(Saved entries)
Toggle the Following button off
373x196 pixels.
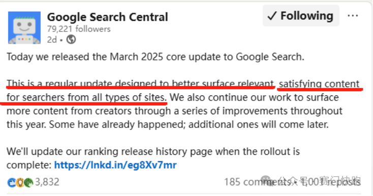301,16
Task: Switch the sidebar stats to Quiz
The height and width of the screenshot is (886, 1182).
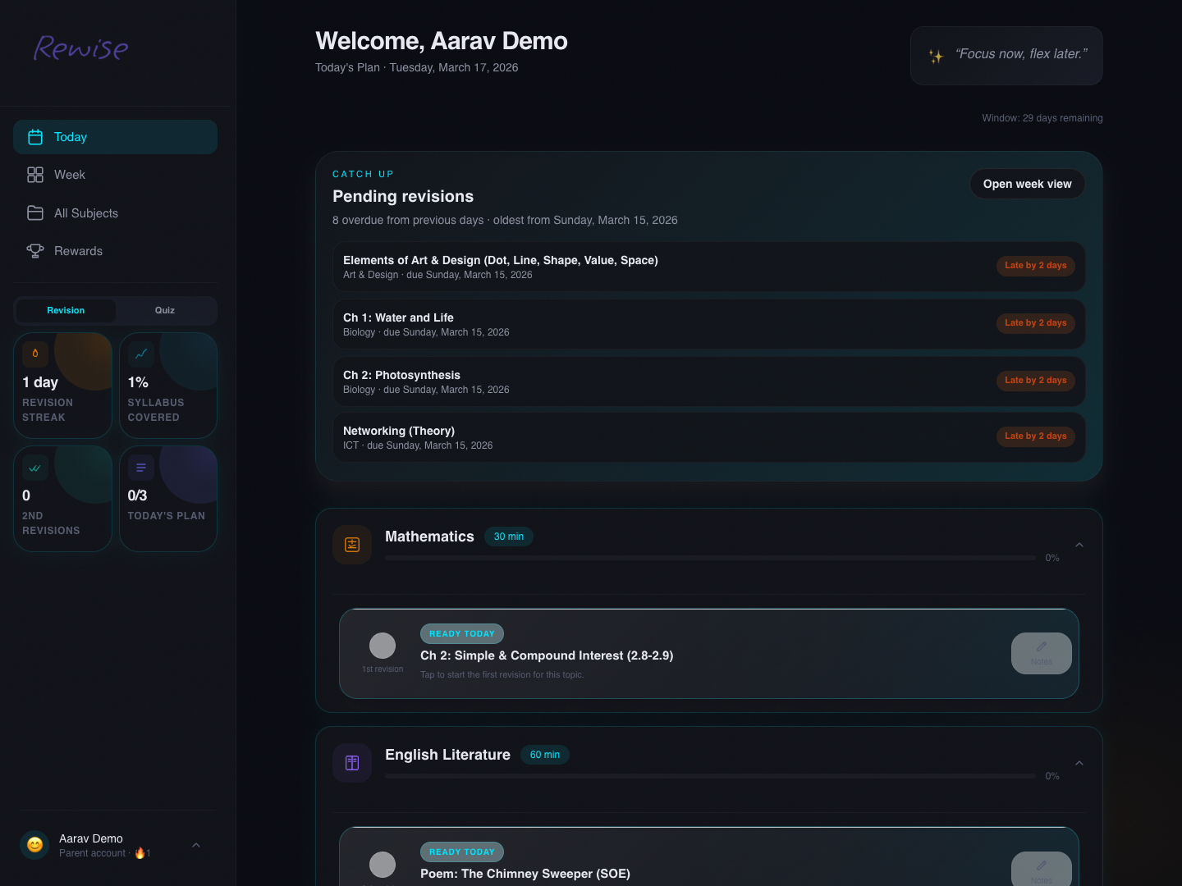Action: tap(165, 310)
* * *
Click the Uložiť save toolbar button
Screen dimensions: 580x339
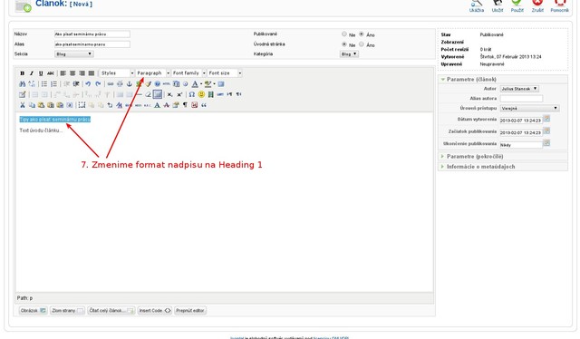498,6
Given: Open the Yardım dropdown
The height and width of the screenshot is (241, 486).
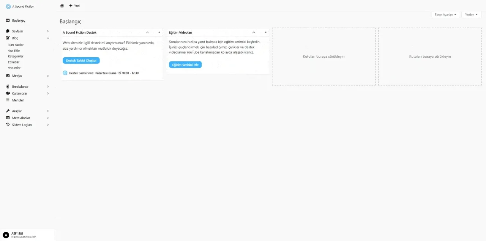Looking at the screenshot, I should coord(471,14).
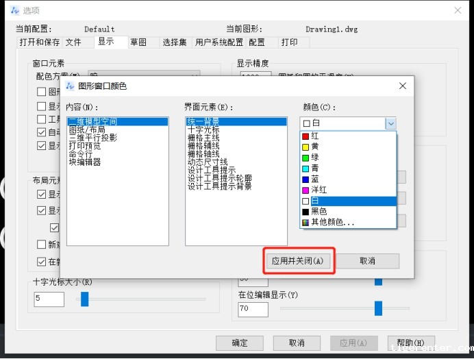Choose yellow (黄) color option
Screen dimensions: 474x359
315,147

Problem statement =
Counting only lines above that contain the string "button", report how many there are and write nothing further.

Solution to this exercise =
2